Jigsaw claims its AI can immediately generate an assessment of a phrase’s toxicity more accurately than any keyword blacklist and faster than any human moderator. But studies show that technologies similar to Jigsaw’s still struggle to overcome major challenges, including biases against specific subsets of users.

For example, a team at Penn State recently found that posts on social media about people with disabilities could be flagged as more negative or toxic by commonly used public sentiment and toxicity detection models. After training several of these models to complete an open benchmark from Jigsaw, the team observed that the models learned to associate “negative-sentiment” words like “drugs,” “homelessness,” “addiction,” and “gun violence” with disability — and the words “blind,” “autistic,” “deaf,” and “mentally handicapped” with a negative sentiment.

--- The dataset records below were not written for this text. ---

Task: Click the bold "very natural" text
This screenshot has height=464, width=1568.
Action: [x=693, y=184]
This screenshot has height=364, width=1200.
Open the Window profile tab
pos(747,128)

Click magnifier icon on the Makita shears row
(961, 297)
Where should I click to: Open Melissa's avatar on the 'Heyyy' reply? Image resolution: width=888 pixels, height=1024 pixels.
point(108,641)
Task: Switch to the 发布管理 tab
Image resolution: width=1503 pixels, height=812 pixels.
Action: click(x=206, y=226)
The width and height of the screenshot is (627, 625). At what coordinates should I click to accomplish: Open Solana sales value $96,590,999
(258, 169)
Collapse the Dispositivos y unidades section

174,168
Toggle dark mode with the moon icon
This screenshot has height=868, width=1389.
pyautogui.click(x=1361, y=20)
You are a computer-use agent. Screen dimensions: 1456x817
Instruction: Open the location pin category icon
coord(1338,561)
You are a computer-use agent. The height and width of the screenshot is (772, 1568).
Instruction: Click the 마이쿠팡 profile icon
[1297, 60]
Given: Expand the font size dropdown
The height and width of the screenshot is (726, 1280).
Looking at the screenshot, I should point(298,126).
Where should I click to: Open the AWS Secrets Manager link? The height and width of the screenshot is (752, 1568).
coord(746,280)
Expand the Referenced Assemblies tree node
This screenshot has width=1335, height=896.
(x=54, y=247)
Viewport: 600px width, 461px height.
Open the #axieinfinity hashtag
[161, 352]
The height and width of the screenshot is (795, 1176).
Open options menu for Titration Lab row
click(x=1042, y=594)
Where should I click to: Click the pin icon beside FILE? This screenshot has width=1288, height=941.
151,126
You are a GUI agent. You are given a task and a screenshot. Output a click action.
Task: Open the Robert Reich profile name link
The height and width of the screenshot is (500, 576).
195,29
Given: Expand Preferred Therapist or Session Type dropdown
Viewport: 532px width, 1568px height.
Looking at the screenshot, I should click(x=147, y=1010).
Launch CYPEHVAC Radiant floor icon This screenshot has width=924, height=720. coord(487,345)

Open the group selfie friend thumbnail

“The biggest issue is that they are public models that are easily used to classify texts based on sentiment,” Pranav Narayanan Venkit and Shomir Wilson, the coauthors of the paper, told VentureBeat via email. Narayanan Venkit is a Ph.D. student in informatics at Penn State and Wilson is an assistant professor in Penn State’s College of Information Sciences. “The results are important as they show how machine learning solutions are not perfect and how we need to be more responsible for the technology we create. Such outright discrimination is both wrong and detrimental to the community as it does not represent such communities or languages accurately.”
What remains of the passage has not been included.